Capitaliser sur la réputation
Le Maroc a gagné́ beaucoup de l’épopée de son équipe nationale en matière de prestige et de réputation. Dans la mondialisation d’aujourd’hui, la réputation est une catégorie essentielle dans les relations internationales, surtout quand elle est liée à des performances sportives, devenues pour le Maroc une composante de son soft power, à l’image de sa gestion spirituelle de l’Islam dans le sens de la tolérance et de l’ouverture. Ce succès donne à notre pays beaucoup de responsabilités. Dans le domaine du football où il faut continuer à avancer : « Sir Sir Sir », mais aussi dans les sphères du politique, du social et de l’économie, c’est-à-dire les sphères qui débouchent directement sur la question du développement. Dans la gouvernance de toutes ces sphères, les leçons données par l’équipe de football sont à méditer. Elles nous indiquent que sans le travail et sans la formation on ne peut rattraper les autres. Elles illustrent réellement le sens du nouveau modèle de développement que nous voulons construire. Le Maroc est classé aujourd’hui 11ème dans le monde en matière de football. Cela veut dire que dans ce domaine on a émergé et on a atteint le seuil de décollage, ce fameux « Take off », dont parlait dans les années 1960 Rostov, un économiste célèbre qui était par ailleurs un conseiller du président Kennedy. Sur l’ensemble des indicateurs de développement économique, social et culturel, notre pays évolue généralement entre le 70ème et le 100ème rangs. C’est à nous de créer, à partir de l’exemple donné par l’équipe nationale, les conditions de rattrapage dans tous ces domaines où nous devons avancer aussi, et tendre la main au reste du monde avec respect, humilité et sans complexe pour améliorer notre capacité de négociation.
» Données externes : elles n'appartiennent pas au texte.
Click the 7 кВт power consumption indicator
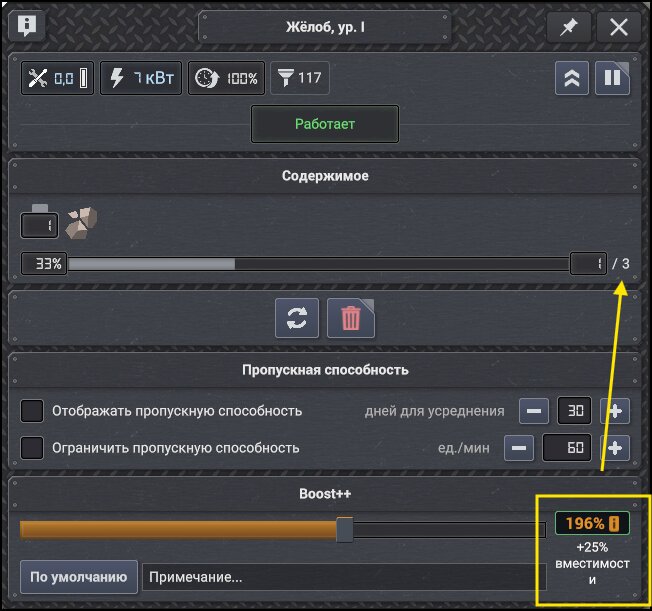This screenshot has height=611, width=652. [x=141, y=78]
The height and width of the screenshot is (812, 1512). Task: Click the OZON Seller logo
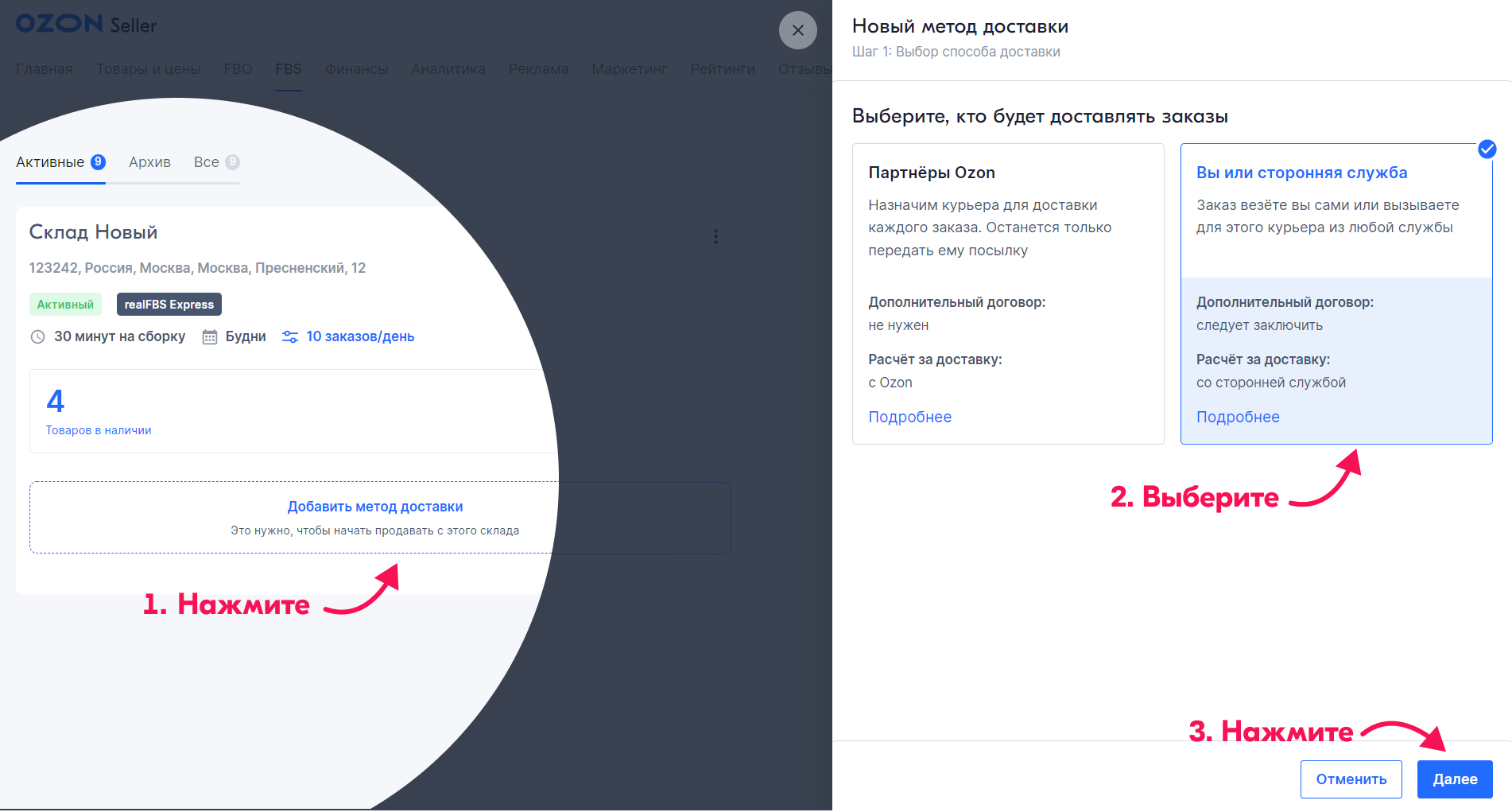tap(86, 25)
Dans ce sens, il est crucial de se mobiliser au niveau de la proximité pour créer les conditions de réconciliation entre les peuples de la région maghrébine pour que celle-ci rayonne et dialogue dignement avec ses voisins du Nord, les Européens, et du Sud, les Africains.
Bien sûr, il faut capitaliser sur la réputation produite par l’évènement sportif, mais aussi sa signification géopolitique, dans notre proximité et face à la mondialisation pour défendre notre cause principale, l’intégrité territoriale, réformer réellement notre modèle de développement et rehausser la place du Sud global dans le monde pour améliorer ses capacités de négociation dans tous les dossiers et face à tous le défis : endettement, sous- développement, pauvreté, inégalités, santé, éducation, énergie renouvelable et réchauffement climatique.